Chairman of NATO Military Committee General Petr Pavel has claimed that the Balkans are “far from stable.” At the alliance’s conference in Croatia, he said that the region is both threatened by so-called Islamic terrorism and Russian influence, sources said.
Pavel, who became the first committee chief from the former Eastern bloc, noted that the military alliance should be able to deter opponents and defend the members of NATO. Following a conference of the Military Committee of NATO, he pointed out at a press briefing in Split that “NATO must have the ability, strength and resources to distract opponents and defend its members against any threat.”
“The situation in the Balkans is far from stable and we are all aware than the Western Balkans are still a potential source of conflict,” Pavel added.
Balkans is threatened by Takfiri extremist terrorism and by the Russian influence,” he claimed. Talking on the Takfiri threat, Pavel said that NATO “should play greater role in the fight against terrorism,” especially in Bosnia and Herzegovina which could become a hotbed for terrorism impacting both Europe and the US.

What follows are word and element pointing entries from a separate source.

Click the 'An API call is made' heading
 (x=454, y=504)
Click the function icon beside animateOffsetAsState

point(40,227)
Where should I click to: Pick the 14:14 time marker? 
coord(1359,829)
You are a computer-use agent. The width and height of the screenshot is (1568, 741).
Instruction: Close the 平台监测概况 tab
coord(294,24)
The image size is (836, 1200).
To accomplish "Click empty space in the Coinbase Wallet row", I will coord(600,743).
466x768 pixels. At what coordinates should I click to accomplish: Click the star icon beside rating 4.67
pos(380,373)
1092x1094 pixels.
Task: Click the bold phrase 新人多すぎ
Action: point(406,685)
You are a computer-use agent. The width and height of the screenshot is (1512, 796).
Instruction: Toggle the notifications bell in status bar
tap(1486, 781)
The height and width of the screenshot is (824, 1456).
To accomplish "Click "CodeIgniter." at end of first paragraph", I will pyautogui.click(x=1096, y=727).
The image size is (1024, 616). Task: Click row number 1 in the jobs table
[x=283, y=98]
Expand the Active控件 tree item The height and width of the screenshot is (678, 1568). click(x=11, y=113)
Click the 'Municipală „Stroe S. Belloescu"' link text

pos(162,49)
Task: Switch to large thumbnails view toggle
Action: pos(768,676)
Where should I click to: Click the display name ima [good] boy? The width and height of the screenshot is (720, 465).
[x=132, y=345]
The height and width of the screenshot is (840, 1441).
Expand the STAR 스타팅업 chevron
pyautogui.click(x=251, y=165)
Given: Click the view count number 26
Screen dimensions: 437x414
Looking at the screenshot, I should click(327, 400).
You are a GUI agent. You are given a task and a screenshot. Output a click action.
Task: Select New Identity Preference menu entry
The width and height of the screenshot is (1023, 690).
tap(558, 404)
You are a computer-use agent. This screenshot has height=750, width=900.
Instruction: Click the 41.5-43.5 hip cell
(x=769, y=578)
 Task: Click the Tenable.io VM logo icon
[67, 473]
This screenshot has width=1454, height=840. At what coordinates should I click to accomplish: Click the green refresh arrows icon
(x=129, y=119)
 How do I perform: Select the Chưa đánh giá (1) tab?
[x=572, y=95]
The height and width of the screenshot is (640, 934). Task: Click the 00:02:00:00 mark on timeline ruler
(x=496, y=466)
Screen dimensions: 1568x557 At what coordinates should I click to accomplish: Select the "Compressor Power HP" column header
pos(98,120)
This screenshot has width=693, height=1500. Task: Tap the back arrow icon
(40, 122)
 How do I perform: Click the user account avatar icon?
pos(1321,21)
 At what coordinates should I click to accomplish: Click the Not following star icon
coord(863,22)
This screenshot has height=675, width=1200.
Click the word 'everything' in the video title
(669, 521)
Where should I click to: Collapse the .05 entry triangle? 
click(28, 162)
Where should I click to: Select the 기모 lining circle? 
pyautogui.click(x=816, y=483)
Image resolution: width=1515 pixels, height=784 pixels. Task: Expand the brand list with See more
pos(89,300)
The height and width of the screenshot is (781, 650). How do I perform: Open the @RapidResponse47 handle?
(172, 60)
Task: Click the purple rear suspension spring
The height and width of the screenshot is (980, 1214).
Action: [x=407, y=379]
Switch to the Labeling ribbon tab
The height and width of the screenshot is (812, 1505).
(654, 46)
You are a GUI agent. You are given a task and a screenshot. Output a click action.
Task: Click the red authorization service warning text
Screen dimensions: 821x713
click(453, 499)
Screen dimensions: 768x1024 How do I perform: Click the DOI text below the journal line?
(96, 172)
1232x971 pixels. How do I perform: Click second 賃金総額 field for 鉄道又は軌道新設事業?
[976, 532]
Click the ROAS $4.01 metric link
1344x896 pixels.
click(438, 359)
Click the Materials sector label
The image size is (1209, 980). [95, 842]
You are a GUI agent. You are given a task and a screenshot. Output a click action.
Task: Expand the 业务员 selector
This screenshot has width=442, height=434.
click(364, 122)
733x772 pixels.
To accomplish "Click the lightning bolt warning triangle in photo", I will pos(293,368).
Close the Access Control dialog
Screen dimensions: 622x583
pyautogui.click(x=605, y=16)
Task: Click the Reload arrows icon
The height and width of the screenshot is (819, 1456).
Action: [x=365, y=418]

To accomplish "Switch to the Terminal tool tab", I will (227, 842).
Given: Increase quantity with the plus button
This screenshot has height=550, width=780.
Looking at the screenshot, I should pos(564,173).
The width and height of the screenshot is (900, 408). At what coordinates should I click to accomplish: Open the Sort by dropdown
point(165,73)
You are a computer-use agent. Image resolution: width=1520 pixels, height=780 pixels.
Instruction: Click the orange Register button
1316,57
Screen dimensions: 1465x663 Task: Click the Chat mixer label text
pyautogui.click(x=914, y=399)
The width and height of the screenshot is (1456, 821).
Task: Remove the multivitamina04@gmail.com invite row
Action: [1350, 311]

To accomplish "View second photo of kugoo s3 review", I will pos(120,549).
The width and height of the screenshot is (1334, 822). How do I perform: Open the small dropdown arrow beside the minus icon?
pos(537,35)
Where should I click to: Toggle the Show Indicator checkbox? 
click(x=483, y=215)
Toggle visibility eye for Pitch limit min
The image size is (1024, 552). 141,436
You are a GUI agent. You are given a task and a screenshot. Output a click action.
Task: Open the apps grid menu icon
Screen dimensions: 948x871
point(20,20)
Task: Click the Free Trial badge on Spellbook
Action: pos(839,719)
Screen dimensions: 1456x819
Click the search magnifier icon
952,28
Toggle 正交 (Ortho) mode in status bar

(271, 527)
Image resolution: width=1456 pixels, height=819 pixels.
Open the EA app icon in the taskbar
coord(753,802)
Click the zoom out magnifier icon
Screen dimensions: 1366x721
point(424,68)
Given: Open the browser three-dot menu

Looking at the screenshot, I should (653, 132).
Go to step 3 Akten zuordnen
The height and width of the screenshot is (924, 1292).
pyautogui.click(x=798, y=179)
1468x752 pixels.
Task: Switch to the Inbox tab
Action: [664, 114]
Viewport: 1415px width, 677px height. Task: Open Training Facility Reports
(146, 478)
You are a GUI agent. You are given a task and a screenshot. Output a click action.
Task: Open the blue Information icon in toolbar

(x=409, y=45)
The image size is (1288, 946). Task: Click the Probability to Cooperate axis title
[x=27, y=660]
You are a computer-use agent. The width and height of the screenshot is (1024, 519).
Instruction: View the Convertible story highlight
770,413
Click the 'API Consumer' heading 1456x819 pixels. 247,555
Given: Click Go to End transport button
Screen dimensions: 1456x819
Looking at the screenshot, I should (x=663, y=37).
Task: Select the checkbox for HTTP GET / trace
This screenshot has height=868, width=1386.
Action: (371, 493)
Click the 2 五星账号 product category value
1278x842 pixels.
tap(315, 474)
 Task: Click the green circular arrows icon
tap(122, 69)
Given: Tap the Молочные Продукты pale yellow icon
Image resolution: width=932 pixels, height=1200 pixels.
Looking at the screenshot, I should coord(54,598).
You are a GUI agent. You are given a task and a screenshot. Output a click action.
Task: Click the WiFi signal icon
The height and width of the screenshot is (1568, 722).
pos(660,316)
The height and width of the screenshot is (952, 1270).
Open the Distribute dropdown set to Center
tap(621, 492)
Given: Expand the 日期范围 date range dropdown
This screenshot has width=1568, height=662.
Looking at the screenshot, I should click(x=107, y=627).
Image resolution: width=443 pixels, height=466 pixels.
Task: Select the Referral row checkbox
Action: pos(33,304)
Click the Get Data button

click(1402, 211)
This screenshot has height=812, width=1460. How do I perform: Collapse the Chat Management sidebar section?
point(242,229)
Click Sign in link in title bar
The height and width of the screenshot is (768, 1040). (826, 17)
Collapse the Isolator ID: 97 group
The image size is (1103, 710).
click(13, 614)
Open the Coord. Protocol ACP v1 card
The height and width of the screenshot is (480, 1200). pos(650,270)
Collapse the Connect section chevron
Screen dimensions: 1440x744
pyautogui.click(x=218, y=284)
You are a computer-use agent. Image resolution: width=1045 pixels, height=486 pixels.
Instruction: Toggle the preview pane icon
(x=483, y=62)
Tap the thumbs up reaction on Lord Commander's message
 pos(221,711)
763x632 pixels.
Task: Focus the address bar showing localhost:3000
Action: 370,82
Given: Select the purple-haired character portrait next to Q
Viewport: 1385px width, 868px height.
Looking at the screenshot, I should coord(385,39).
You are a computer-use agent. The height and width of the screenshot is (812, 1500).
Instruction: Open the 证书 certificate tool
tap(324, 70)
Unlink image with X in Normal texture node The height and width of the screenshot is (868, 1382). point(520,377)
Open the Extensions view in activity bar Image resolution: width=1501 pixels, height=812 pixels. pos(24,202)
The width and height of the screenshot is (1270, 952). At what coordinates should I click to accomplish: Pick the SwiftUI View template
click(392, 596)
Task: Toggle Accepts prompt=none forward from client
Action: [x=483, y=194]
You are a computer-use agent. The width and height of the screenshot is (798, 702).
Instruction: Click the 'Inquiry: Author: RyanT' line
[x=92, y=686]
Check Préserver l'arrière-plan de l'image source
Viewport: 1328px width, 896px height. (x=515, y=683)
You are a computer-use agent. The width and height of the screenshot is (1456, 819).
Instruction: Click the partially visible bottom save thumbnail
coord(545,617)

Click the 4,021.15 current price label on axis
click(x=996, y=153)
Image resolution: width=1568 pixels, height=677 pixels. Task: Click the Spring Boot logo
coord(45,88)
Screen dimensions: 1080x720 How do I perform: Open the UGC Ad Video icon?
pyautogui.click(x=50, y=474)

The general said that NATO should remain flexible in this new political environment, specifying in particular that cooperation with Moscow shouldn’t be ruled out. Such Balkan nations as Albania, Slovenia and Croatia are current members of NATO. In May, Montenegro signed a protocol for joining the bloc, which is now being ratified by all the alliance’s members. Bosnia and Herzegovina is a NATO membership candidate.